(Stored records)
———
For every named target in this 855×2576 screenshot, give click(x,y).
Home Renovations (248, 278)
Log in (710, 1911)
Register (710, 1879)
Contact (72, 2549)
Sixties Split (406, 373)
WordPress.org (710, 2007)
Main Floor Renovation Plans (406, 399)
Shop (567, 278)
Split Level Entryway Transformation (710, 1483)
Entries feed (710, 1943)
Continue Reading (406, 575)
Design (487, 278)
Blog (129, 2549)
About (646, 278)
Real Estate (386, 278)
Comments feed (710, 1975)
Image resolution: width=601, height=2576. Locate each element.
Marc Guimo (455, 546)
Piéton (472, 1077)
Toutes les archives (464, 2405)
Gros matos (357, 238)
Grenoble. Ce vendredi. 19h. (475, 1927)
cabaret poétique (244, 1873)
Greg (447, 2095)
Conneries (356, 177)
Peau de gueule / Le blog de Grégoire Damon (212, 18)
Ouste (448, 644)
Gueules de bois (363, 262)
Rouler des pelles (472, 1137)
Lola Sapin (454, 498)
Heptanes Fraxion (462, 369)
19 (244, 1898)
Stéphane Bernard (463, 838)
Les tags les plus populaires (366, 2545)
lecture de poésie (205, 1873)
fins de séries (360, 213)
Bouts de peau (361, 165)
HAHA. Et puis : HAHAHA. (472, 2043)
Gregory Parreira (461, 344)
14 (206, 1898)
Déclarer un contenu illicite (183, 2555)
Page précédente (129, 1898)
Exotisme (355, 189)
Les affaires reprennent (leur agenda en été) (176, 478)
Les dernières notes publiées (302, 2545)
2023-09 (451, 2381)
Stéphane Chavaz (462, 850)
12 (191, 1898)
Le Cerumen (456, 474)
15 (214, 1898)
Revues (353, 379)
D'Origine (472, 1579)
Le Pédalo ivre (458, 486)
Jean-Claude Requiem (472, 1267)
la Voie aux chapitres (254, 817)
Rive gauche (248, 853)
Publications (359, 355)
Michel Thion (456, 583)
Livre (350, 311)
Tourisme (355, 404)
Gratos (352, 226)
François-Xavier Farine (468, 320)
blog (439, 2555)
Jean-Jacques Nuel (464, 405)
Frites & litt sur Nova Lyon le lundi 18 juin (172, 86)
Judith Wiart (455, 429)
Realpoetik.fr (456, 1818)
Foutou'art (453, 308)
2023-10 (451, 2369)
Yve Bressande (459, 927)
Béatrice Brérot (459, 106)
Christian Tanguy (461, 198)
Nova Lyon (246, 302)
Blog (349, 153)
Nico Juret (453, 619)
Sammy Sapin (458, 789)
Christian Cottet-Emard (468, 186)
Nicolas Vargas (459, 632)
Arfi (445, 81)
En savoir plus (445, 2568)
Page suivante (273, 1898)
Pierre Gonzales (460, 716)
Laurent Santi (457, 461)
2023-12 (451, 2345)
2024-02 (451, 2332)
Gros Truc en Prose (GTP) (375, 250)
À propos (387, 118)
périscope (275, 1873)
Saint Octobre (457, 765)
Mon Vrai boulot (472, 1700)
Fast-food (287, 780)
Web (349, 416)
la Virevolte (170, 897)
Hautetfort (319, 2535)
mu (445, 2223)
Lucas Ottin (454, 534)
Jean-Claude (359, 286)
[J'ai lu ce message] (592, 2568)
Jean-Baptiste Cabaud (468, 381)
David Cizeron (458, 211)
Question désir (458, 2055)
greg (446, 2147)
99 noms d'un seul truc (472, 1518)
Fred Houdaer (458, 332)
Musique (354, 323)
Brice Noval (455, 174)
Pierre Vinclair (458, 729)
———
For this exercise, please output exactly the lines above starting at the line with "Grenoble. Ce vendredi. 19h. (475, 1927)" and ending at the line with "Jean-Claude Requiem (472, 1267)", ends included.

- _EXPECTED OUTPUT_
Grenoble. Ce vendredi. 19h. (475, 1927)
cabaret poétique (244, 1873)
Greg (447, 2095)
Conneries (356, 177)
Peau de gueule / Le blog de Grégoire Damon (212, 18)
Ouste (448, 644)
Gueules de bois (363, 262)
Rouler des pelles (472, 1137)
Lola Sapin (454, 498)
Heptanes Fraxion (462, 369)
19 (244, 1898)
Stéphane Bernard (463, 838)
Les tags les plus populaires (366, 2545)
lecture de poésie (205, 1873)
fins de séries (360, 213)
Bouts de peau (361, 165)
HAHA. Et puis : HAHAHA. (472, 2043)
Gregory Parreira (461, 344)
14 (206, 1898)
Déclarer un contenu illicite (183, 2555)
Page précédente (129, 1898)
Exotisme (355, 189)
Les affaires reprennent (leur agenda en été) (176, 478)
Les dernières notes publiées (302, 2545)
2023-09 (451, 2381)
Stéphane Chavaz (462, 850)
12 (191, 1898)
Le Cerumen (456, 474)
15 (214, 1898)
Revues (353, 379)
D'Origine (472, 1579)
Le Pédalo ivre (458, 486)
Jean-Claude Requiem (472, 1267)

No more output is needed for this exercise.